Love Short Story's

・恋を知ったシンデレラ

高校生にもなると、周りの友達は色気づいて彼氏なんていつの間にかできちゃっている子が多い。たまに耳にする惚気話も何だか微笑ましい。

記念日には、何か特別な事を。
誕生日には、彼や彼女のプレゼントを。
バレンタインには、愛を込めたチョコレートを。
ホワイトデーには、愛のお返しを。
クリスマスには、お互いでプレゼント交換を。
そんなラブイベントだって、私からして見ると輝いて見える。

手を繋いで帰る恋人達、楽しく笑い合いながら過ごす恋人達、相合傘をして恥ずかしそうにはにかむ恋人達、初々しさが伝わる恋人達。
どれも、これも私にとっては未知なる世界と言っても過言ではない。


「麻衣子は彼氏つくらないの?」


こんな友達からの質問は聞き慣れている。
毎日という程、聞いてくるので返事は毎回決まって「つくらないよ。

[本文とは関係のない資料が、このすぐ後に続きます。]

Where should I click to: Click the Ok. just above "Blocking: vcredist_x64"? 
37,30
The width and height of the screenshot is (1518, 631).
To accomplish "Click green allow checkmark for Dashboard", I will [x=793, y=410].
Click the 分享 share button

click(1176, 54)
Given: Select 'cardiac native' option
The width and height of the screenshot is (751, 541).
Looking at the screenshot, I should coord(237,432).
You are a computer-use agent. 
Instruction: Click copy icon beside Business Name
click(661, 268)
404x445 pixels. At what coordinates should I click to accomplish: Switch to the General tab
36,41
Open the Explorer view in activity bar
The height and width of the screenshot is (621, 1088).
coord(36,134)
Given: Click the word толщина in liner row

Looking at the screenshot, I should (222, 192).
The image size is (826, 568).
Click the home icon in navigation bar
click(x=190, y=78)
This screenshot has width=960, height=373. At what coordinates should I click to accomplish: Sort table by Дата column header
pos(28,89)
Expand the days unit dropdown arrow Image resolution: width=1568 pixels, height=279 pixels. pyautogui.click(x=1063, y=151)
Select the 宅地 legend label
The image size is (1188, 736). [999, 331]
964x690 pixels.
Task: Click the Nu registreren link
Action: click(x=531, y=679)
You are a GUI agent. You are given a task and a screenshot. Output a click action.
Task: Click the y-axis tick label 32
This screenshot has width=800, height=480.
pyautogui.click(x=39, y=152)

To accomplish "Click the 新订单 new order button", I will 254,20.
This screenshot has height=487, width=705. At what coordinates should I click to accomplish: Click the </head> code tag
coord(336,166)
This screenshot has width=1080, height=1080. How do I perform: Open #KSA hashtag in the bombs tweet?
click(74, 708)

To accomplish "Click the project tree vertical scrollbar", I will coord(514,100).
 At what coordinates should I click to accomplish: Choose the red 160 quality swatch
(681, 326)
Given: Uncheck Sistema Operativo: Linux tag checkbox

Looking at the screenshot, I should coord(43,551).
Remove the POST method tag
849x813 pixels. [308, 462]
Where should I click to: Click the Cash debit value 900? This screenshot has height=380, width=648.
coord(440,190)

好きな人いないから。」だ。
そう言うと友達は「えー、つくりなよ!楽しいよ。」などと言った言葉が返ってくる。

恋が楽しいものなのかなんて恋をした事がない私にとっては、わからない事だ。


「ねぇ、恋ってそんなに楽しい?」


今度は私から質問。いつも質問されているから、たまには質問するのも良いだろう。


「うん!楽しいし、毎日がドキドキワクワク!」


それは、良かったね。と返したいが止めておこう。
こんな友達を見ていると多少は恋というものをしてみたいと思うが、恋がどんなものなのか、恋とはどんな事が恋なのか、さっぱりわからない。